In our case, since we only learn a rule set for a single label and use the default label for the rest, all 3 rule selection methods will have the same effect. However, if a rule selection method other than FirstHit is chosen, we need to compute the weights and confidence values for each rule.

In [11]:
import aix360.algorithms.rule_induction.trxf.classifier.ruleset_classifier as trxf_classifier
import aix360.algorithms.rule_induction.trxf.pmml_export as pmml
classifier = trxf_classifier.RuleSetClassifier([trxf_ruleset],
                                               rule_selection_method=trxf_classifier.RuleSelectionMethod.WEIGHTED_MAX,
                                               confidence_metric=trxf_classifier.ConfidenceMetric.LAPLACE,
                                               weight_metric=trxf_classifier.WeightMetric.CONFIDENCE,
                                               default_label='<=50K')
classifier.update_rules_with_metrics(x_test, y_test)

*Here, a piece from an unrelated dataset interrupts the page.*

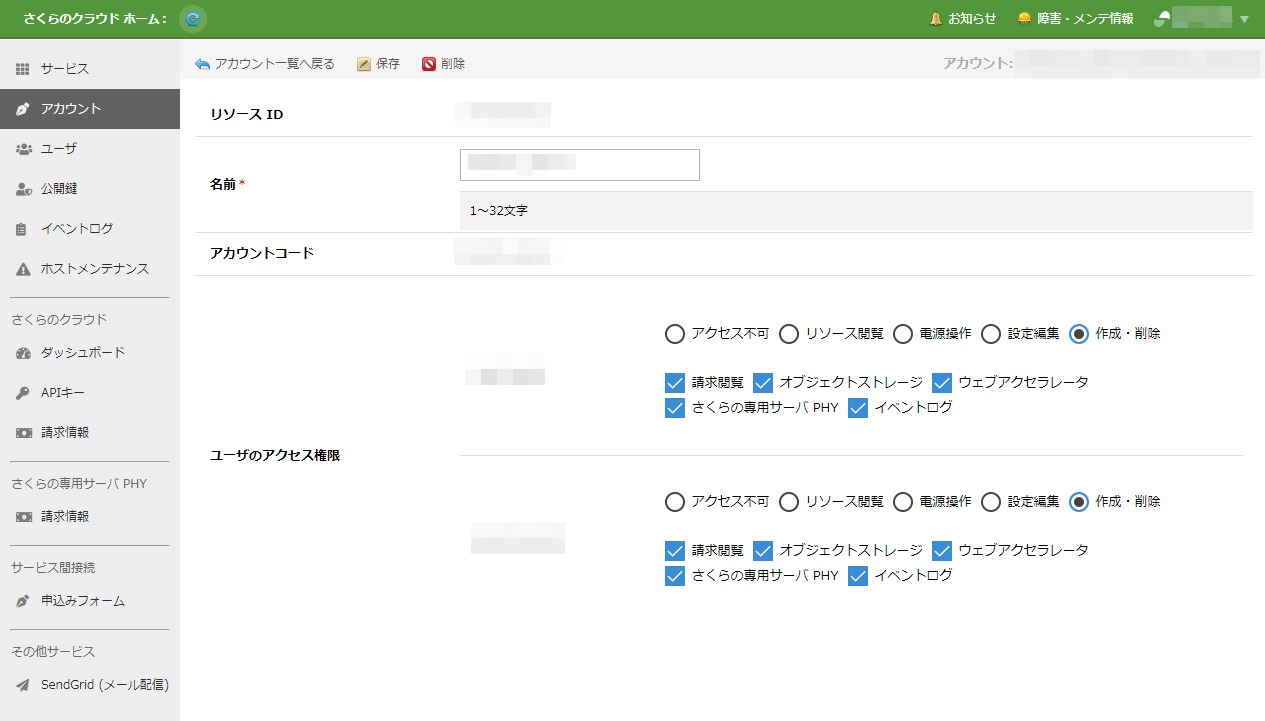The image size is (1265, 721).
Task: Open 障害・メンテ情報 link in header
Action: click(1084, 18)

### Export the TRXF classifier to a PMML document

In [12]:
reader = pmml.TrxfReader()
reader.load_data_dictionary(x_test)
serializer = pmml.NyokaSerializer()
exporter = pmml.PmmlExporter(reader, serializer)
with open("adult_weighted_max_brcg.pmml", "w") as text_file:
    text_file.write(exporter.export(classifier))

In [41]:
# first row of x_test
ele = x_test.iloc[100:102]
ele

Unnamed: 0,age,workclass,fnlwgt,education,education_num,marital_status,occupation,relationship,race,sex,capital_gain,capital_loss,hours_per_week,native_country
28197,40.0,Private,287008.0,Prof-school,15.0,Married-civ-spouse,Prof-specialty,Husband,White,Male,15024.0,0.0,55.0,Germany
13925,33.0,Private,93056.0,7th-8th,4.0,Divorced,Handlers-cleaners,Own-child,White,Male,0.0,0.0,40.0,United-States


In [42]:
classifier.predict(ele)

1